Тата вздрогнула, и вся внутренне съежилась — я физически это почувствовал. И, разумеется, тотчас пожалел о своих словах. Просто она выглядела такой спокойной, что я забыл, кого мы обсуждаем.
— Извини, не сдержался. Но все-таки, согласись, одно другому не мешает, скорее, наоборот.
— Как не согласиться ты ведь меня цитируешь. Я это давно говорила. Половой акт — своего рода агрессия. Со стороны мужчины, во всяком случае. А разные глупости вроде любви и нежности скорее создают лишние трудности. Не обязательно, конечно, но… И мне кажется, что секс в чистом, незамутненном виде возможен только с проституткой.
— Не совсем так. Впрочем, не будем вдаваться в подробности.
— Но в общем и целом я права?
— Скорее да, чем нет.
— Тогда сделай вывод, влюбился Иван или…?
— Ясно. Понял, что ты хочешь сказать, и пожалуй, все верно. Только на определенном этапе страстное влечение и любовь — синонимы. Для мужчины уж точно, но и для женщины, по-моему, тоже.
— Конечно, но потом-то, потомстановятся важны человеческие отношения! Родство душ, извините за высокий стиль! Общие взгляды, воспитание, интересы. А Иван, помнится, сокрушался, что его Лео, кроме всего прочего, фашистка до мозга костей. По ее мнению, слабым и больным под солнцем не место. Выживает сильнейший.
— Тогда она скорее дарвинистка.
— Смейся, смейся. Но я их вместе не представляю. Короче. Если ты не против, давай все-таки съездим к бабке. Я не очень-то в это верю, особенно в свете последних событий, но и отрицать полностью пока не могу, а потому хочу попробовать. По крайней мере, буду знать, что сделала для Ивана все, что в моих силах.
Мог ли я отказать? Мы договорились о поездке.
Прощаясь с ней в дверях, я позволил себе чуть дольше обычного задержаться губами на ее щеке. Отчего испытал такое, что неожиданно поймал себя на мысли: «А вдруг она меня тоже приворожила?»
В моем влечении к ней было что-то поистине сатанинское.
Глава одиннадцатая
АЛЕКСАНДРА
Нет, эта семейка меня точно доконать решила. Один по ночам вваливается, другая будит ни свет ни заря. И каждый умудряется чем-нибудь огорошить.

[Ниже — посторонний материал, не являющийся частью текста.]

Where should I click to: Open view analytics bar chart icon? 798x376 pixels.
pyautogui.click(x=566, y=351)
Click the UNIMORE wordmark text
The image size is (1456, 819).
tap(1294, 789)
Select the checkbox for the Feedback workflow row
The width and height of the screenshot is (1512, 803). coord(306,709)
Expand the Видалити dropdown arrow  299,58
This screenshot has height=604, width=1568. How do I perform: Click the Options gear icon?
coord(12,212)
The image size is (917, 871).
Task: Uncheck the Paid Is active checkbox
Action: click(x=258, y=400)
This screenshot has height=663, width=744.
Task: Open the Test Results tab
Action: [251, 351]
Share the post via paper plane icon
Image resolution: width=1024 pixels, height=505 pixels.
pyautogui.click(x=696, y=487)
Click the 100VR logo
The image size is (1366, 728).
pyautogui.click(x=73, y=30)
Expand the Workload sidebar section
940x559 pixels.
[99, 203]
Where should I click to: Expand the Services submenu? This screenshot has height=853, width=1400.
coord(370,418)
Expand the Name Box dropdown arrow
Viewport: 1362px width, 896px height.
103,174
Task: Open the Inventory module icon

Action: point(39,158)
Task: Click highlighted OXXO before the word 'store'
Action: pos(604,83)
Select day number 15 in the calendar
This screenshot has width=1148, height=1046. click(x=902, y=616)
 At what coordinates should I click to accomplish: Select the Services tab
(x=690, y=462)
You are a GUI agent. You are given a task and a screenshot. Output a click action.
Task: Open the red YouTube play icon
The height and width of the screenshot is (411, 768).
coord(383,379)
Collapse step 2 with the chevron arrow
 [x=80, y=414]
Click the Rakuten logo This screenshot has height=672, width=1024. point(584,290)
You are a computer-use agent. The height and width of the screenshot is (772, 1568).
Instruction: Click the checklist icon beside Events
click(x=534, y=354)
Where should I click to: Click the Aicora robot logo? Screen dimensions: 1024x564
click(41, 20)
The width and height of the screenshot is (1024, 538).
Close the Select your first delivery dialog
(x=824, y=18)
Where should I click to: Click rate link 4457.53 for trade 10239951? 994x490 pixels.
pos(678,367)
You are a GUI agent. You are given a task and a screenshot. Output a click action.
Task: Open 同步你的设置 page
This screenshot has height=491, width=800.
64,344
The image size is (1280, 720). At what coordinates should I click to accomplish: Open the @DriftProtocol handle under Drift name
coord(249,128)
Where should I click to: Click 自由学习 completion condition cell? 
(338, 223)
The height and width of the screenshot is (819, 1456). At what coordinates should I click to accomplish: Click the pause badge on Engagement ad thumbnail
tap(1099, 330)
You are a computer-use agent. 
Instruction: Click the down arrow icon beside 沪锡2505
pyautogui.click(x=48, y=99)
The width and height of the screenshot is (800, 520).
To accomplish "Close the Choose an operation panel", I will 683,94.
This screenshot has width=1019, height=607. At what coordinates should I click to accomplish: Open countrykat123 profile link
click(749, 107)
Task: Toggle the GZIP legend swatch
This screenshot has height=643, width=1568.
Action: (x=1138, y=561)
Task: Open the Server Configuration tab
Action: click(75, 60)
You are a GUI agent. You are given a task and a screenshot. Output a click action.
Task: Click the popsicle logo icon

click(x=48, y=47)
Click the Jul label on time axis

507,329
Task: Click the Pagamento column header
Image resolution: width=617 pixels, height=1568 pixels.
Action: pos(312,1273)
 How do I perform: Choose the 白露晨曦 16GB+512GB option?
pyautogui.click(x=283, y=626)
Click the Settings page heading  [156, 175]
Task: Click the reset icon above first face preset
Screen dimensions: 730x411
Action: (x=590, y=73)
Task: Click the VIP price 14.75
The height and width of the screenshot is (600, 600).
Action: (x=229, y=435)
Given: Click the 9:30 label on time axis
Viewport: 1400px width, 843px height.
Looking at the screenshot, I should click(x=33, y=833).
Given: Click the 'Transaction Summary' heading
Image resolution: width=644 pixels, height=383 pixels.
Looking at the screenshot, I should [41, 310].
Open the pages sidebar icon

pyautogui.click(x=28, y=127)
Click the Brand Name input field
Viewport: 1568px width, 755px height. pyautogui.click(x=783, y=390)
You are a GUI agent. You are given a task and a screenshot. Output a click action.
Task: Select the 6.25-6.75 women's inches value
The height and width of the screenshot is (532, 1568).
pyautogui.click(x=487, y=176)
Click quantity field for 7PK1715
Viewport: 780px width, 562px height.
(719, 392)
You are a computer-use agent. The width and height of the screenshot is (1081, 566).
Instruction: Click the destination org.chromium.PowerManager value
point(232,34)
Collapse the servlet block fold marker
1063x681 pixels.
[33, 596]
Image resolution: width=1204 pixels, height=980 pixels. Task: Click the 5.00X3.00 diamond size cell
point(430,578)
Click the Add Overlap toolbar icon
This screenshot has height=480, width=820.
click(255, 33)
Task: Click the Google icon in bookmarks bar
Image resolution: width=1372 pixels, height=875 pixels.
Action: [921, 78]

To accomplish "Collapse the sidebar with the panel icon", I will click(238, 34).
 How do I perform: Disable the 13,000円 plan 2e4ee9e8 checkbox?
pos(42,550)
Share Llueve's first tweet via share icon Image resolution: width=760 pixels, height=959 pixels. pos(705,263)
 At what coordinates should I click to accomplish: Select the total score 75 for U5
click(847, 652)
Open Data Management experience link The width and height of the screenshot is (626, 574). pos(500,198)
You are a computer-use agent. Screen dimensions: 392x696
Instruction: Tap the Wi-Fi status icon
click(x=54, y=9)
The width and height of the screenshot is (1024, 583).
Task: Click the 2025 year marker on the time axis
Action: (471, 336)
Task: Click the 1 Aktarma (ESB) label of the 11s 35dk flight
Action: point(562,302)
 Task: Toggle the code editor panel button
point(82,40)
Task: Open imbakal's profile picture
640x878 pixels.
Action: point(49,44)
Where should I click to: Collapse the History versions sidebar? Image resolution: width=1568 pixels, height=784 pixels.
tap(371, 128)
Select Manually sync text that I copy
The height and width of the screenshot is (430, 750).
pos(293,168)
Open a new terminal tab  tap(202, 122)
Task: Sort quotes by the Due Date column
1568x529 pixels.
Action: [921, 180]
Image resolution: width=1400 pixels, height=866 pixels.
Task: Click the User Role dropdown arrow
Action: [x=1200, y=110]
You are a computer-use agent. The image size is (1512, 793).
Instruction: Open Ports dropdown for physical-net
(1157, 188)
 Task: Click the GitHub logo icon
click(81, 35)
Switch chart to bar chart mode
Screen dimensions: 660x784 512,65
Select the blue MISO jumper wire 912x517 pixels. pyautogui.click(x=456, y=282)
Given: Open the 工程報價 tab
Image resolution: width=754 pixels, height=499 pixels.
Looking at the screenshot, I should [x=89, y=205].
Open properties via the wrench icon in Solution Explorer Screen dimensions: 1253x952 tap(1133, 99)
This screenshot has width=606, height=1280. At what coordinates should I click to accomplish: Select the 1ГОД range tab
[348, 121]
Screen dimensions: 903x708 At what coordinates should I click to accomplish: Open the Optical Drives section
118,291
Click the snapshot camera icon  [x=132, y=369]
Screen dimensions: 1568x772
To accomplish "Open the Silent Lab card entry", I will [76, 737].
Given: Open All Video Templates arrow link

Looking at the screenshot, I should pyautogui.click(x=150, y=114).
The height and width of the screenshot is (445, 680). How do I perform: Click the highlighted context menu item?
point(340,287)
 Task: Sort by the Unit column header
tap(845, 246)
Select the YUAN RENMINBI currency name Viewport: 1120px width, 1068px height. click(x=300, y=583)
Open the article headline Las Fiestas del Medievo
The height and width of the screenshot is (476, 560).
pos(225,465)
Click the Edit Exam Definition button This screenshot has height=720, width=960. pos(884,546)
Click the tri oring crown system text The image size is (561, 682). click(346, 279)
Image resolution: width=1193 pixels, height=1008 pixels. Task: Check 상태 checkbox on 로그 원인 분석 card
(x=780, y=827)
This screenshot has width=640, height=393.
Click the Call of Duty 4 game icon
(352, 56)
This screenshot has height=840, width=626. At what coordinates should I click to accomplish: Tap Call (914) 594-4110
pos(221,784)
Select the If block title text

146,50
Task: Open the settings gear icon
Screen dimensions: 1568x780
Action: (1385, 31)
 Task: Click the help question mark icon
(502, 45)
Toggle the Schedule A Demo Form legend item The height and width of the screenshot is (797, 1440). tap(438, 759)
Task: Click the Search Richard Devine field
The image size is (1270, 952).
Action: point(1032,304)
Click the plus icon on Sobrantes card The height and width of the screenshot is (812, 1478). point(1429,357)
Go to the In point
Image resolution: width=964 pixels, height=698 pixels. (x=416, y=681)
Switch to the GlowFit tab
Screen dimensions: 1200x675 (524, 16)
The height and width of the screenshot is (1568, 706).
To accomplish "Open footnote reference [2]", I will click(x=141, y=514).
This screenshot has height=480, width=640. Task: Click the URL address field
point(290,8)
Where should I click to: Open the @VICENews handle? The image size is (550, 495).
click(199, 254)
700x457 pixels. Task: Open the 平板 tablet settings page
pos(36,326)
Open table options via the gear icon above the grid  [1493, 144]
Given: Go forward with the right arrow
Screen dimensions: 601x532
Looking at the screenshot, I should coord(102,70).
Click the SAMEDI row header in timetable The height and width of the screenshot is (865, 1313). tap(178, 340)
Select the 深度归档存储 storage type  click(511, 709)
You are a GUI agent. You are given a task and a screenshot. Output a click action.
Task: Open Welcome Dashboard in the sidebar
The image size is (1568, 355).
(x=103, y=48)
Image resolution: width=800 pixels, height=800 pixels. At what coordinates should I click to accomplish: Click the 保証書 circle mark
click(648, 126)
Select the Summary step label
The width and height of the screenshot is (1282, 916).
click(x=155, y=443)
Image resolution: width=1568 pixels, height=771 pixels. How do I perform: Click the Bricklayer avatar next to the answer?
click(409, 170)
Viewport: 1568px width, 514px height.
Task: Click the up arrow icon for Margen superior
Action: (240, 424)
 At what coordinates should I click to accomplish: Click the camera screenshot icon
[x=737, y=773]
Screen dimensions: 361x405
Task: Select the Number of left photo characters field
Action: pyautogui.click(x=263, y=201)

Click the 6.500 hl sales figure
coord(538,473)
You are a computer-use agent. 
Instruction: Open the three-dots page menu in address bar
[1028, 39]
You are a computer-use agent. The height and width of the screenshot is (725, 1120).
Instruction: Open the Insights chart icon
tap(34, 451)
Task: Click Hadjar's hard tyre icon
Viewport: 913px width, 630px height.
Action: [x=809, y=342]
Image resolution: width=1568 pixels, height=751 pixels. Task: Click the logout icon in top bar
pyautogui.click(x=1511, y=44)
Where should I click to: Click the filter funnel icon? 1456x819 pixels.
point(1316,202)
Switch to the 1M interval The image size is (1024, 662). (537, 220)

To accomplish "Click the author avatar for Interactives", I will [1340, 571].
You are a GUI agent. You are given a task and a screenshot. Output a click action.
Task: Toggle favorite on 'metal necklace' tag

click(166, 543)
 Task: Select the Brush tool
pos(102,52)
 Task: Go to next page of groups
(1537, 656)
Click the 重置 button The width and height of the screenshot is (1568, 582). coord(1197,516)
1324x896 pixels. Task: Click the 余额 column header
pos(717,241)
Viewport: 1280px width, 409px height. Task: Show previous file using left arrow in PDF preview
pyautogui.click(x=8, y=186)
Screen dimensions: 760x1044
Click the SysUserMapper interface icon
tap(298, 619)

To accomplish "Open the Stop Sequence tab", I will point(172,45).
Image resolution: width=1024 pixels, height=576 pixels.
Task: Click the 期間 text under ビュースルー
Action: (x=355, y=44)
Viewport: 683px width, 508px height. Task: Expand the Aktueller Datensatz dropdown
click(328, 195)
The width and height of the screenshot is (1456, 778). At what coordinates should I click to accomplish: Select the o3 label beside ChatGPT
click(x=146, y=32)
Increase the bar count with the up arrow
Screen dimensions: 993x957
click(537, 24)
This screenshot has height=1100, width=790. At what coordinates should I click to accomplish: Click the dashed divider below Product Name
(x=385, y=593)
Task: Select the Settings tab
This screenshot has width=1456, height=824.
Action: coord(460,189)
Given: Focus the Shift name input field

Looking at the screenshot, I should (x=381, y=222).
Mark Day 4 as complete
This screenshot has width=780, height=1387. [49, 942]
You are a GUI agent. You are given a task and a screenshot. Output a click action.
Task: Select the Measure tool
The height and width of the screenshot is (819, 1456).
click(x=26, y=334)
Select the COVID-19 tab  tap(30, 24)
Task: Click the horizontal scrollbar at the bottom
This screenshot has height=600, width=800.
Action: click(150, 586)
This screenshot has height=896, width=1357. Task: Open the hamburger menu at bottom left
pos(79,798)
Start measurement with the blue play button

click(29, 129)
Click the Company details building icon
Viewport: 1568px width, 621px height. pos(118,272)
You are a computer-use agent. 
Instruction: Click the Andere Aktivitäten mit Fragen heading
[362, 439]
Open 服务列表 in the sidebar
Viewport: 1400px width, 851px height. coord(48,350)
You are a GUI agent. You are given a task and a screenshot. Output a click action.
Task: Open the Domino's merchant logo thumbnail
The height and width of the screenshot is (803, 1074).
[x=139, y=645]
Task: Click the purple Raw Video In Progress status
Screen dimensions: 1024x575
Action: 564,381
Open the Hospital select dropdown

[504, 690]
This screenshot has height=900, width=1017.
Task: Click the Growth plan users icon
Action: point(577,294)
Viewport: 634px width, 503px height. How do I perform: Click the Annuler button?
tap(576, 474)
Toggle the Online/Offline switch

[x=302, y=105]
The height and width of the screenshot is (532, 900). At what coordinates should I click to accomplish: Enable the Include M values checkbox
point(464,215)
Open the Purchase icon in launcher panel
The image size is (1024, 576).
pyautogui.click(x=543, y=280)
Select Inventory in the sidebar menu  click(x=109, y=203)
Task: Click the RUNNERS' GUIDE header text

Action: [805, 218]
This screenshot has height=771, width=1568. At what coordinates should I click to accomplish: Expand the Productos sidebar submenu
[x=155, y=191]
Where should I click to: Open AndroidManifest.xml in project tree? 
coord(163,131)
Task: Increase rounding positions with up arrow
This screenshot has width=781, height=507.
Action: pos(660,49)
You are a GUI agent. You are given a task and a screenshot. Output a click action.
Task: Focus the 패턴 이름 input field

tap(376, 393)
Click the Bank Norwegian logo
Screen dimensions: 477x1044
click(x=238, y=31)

Я, как услышала, что Иван от Татки сбежал, прямо остолбенела. Вот, думаю, черт! Сработал все ж таки трин Юпитера! И баба Нюра не перешибла. Еще ни разу на моей памяти такого не было. Видно, девица за него не на жизнь, а на смерть бороться взялась. Хотя и без меня не обошлось: в первый раз, когда Иван ко мне заявился и мы карту его смотрели, я сдуру брякнула, что, дескать, в марте светит тебе настоящая любовь. А с другой стороны, что такого? Я как акын: что вижу, о том пою, да и не думала тогда о последствиях своих слов, а пересказывала, что в карте написано. А у него там с середины марта не то чтобы действительно любовь, нет, трин Юпитер-Солнце, на котором вылезают амбиции, высокомерие, тщеславие, возникает ощущение всемогущества и полной безнаказанности. Человеку кажется, что он не просто Господь Бог, а куда больше и выше. У мужиков, естественно, пропирает весь их… Юпитер. И тут уж какая баба подвернется, та и будет настоящая любовь.